Deus que ele negaceou ao invectivar em um de seus sermões mais contundentes:

– Não hei de pedir pedindo, senão protestando e argumentando; pois esta é a licença e a liberdade que tem quem não pede favor senão justiça.

Vieira nasce em Lisboa em 1608, mas logo aos seis anos vem com sua família para Salvador, na Bahia, onde estuda no Colégio dos Jesuítas, fazendo depois o noviciado na Companhia de Jesus. Só aos 33 anos retorna para a corte, onde chama a atenção pelos sermões inflamados e o sotaque da colônia.

Não demoraria muito para que à simpatia da família imperial se somasse o ódio da Inquisição. Como castigo, é mandado de volta para o Brasil. No Maranhão e na província do Grão-Pará, que se dividiria depois em Pará e Amazonas, Vieira produz sermões que sensibilizariam posteriormente a corte, em páginas ainda hoje, infelizmente, atualíssimas:

– Ah!, fazendas do Maranhão, que se esses mantos e essas capas se torceram, haviam de lançar sangue!

De volta a Portugal, o Santo Ofício cassa-lhe a palavra, como fez há pouco tempo com Leonardo Boff, e recolhe-o à prisão, por dois anos.

Os anos seguintes à libertação foram vividos entre Lisboa e Roma, onde, apesar da Inquisição, seu prestígio continuava inabalado, até o retorno definitivo a sua Bahia, aos 73 anos.

Mas nem pensar em parar: até o fim de sua vida, aos 89 anos, Padre Antônio Vieira escreveu freneticamente. E além de sermões e cartas, deixou várias obras onde profetizava o Portugal do futuro: o Quinto Império. No item profecias, entretanto, Vieira foi infeliz. Sorte nossa.

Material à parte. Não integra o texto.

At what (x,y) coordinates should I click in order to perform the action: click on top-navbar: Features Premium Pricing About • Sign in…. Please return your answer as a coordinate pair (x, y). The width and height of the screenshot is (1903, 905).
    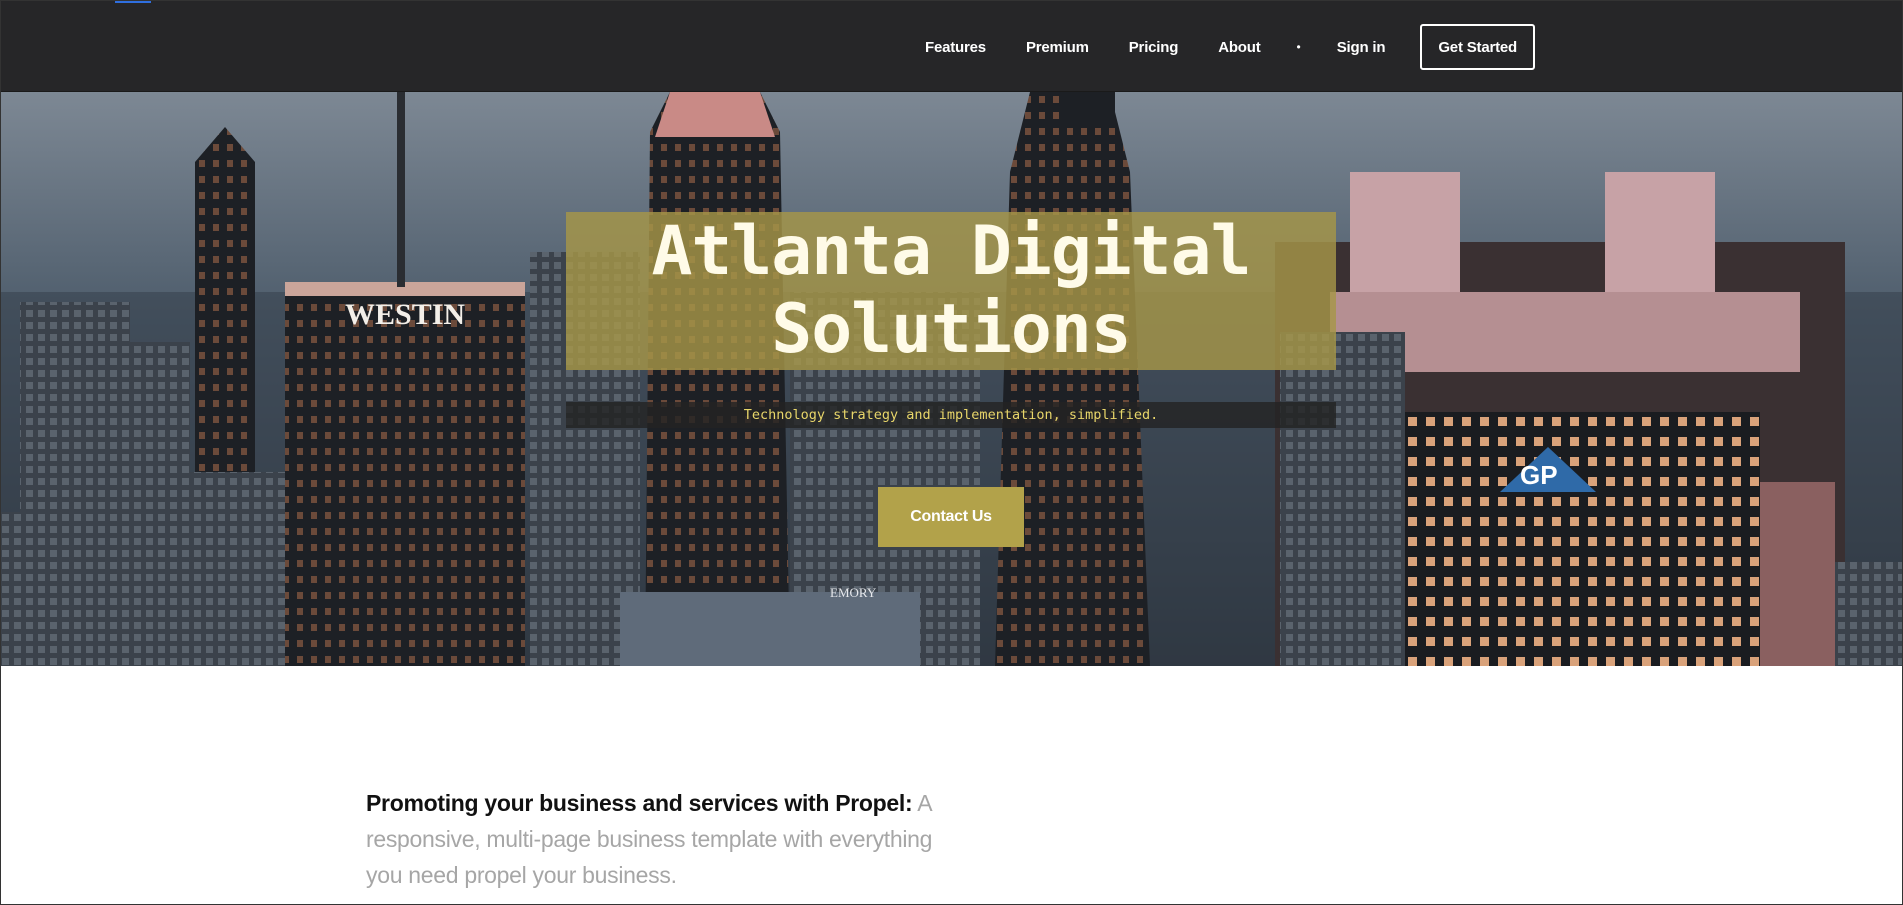
    Looking at the image, I should click on (952, 46).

O barroco no Brasil só encontra verdadeira expressão nos poemas de Gregório de Matos e nos sermões de Vieira. Forçoso é pois traçar um paralelo entre eles, contemporâneos e amigos. Se Gregório fazia a crônica das mazelas da Bahia, Vieira filosofava e moralizava. Se Gregório escarnecia, Vieira ironizava. Se Gregório tinha uma visão negativa do mundo, Vieira antevia o paraíso humano no futuro. Se a poesia religiosa de Gregório era contrita e penitente, a prosa de Vieira jamais se curvava. Ambos libertários em seus limites históricos, Gregório espiava o mundo pela fresta, enquanto Vieira encarava o mundo de frente, ou, como alguém já escreveu, de cima!

Neste 18 de julho, faz 300 anos da morte de Antônio Vieira, a quem o poeta Fernando Pessoa proclamou Imperador da Língua Portuguesa, e que em vida mereceu ser chamado de apóstolo, e a quem, ainda hoje, não poucos consideram um  gênio.

A militância incansável de Antônio Vieira era explicada por ele mesmo em palavras singelas:

– A verdadeira fidalguia é a ação. O que fazeis, isso sois, nada mais.

Obs: publicado em julho de 1997, no Amazonas em tempo.

Antônio Vieira, no traço de Portinari.